== PROVIDED RECORDS ==

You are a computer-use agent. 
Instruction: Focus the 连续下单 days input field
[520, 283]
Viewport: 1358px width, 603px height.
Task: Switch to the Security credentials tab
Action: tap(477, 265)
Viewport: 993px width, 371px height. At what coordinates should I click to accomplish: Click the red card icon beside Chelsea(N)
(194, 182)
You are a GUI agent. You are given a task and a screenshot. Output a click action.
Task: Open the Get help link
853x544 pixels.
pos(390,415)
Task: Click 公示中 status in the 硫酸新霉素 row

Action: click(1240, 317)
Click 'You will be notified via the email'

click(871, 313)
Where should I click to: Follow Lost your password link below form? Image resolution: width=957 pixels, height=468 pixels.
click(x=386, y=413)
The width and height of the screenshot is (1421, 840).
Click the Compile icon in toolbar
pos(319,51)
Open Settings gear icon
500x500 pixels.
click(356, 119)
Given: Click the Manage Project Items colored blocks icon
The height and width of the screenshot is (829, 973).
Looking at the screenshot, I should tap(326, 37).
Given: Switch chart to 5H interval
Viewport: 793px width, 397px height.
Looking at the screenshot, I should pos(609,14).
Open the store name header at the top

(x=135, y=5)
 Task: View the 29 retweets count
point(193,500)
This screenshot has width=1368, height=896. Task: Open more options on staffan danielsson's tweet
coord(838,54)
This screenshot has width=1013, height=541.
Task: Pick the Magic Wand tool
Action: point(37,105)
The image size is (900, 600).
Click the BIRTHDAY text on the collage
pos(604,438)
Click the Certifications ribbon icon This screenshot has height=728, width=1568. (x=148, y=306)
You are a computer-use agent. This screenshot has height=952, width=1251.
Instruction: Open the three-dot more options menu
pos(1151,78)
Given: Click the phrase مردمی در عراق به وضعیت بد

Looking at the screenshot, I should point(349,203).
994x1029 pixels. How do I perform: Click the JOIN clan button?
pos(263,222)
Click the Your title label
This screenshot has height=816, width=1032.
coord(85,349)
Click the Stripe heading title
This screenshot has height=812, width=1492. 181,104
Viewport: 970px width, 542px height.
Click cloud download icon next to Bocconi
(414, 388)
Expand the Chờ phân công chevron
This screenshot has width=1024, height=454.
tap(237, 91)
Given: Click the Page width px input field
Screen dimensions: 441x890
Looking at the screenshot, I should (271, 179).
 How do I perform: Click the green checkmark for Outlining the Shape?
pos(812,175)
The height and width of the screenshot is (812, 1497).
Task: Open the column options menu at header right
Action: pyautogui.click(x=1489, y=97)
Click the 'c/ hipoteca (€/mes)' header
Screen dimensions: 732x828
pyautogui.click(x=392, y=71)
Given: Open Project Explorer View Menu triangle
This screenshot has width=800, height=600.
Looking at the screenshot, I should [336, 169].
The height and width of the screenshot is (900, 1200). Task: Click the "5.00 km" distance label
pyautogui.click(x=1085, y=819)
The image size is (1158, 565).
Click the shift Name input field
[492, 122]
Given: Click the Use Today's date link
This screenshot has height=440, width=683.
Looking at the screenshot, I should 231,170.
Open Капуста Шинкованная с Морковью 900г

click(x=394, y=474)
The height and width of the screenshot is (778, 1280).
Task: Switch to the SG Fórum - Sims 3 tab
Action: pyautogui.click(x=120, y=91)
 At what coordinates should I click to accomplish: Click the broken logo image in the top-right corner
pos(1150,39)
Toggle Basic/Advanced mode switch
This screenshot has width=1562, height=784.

===

• [EXERCISE]:
Only lines containing the word "Project" should be copied from the material above.

• [RESULT FOR THIS EXERCISE]:
Given: Click the Manage Project Items colored blocks icon
Given: Open Project Explorer View Menu triangle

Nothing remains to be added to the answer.